begin Information supplied

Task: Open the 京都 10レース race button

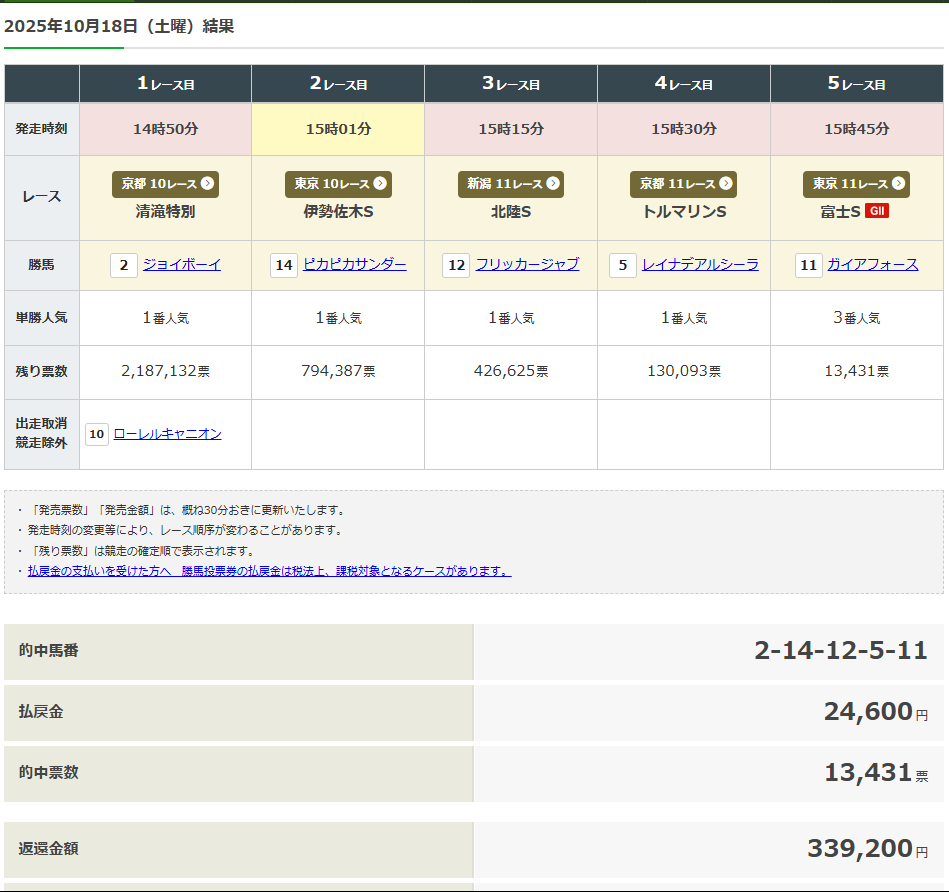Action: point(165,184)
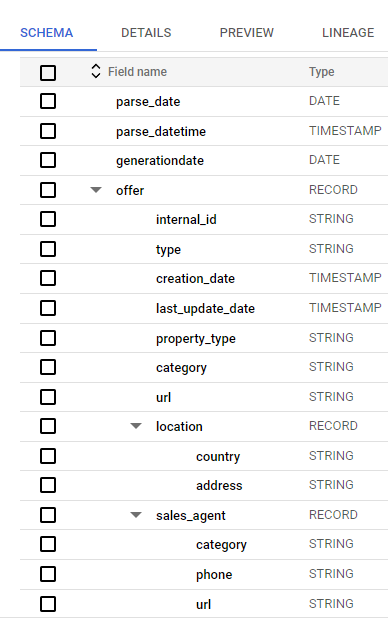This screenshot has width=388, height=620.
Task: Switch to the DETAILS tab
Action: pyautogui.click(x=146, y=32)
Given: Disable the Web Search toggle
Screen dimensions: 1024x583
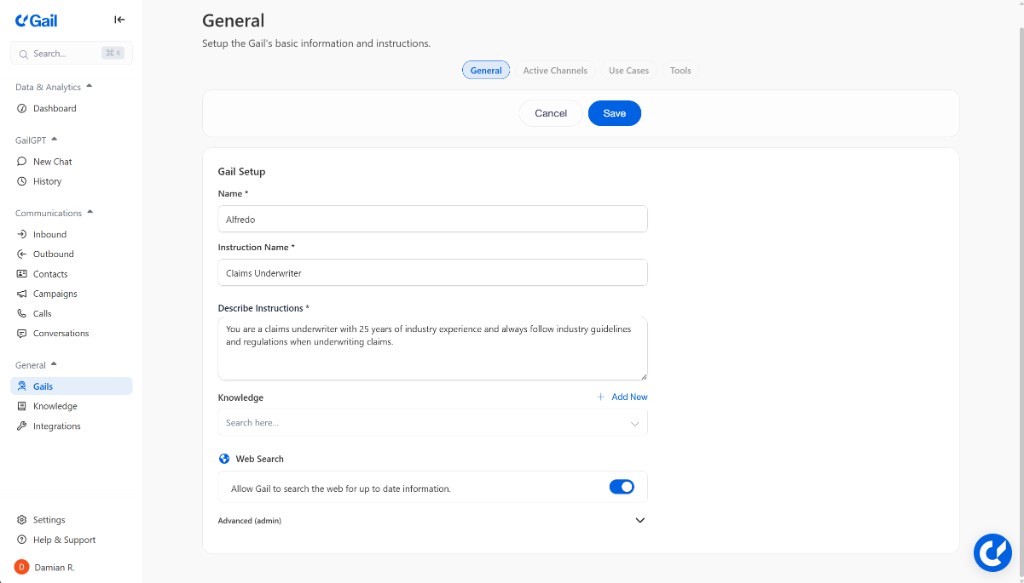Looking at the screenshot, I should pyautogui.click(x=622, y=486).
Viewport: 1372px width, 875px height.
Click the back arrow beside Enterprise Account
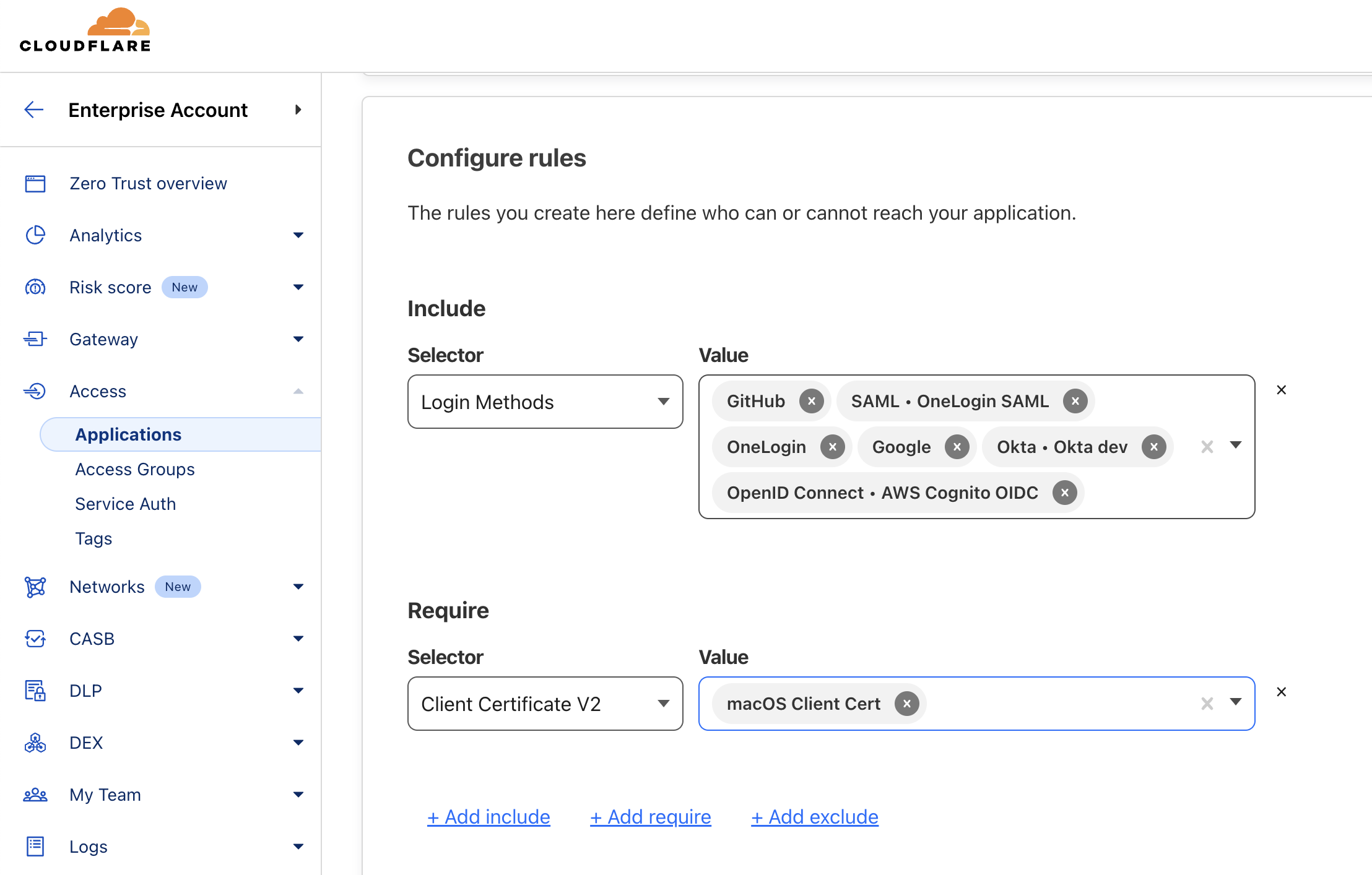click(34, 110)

end Information supplied

> [Stated exercise] Rewrite all the data records above, swapping "back arrow" for "return arrow" and changing nothing else. Leave the pictures out of your answer.

> [Exercise response]
Task: Open the 京都 10レース race button

Action: point(165,184)
This screenshot has width=388, height=620.
Task: Switch to the DETAILS tab
Action: pyautogui.click(x=146, y=32)
Given: Disable the Web Search toggle
Screen dimensions: 1024x583
Looking at the screenshot, I should pyautogui.click(x=622, y=486).
Viewport: 1372px width, 875px height.
Click the return arrow beside Enterprise Account
click(34, 110)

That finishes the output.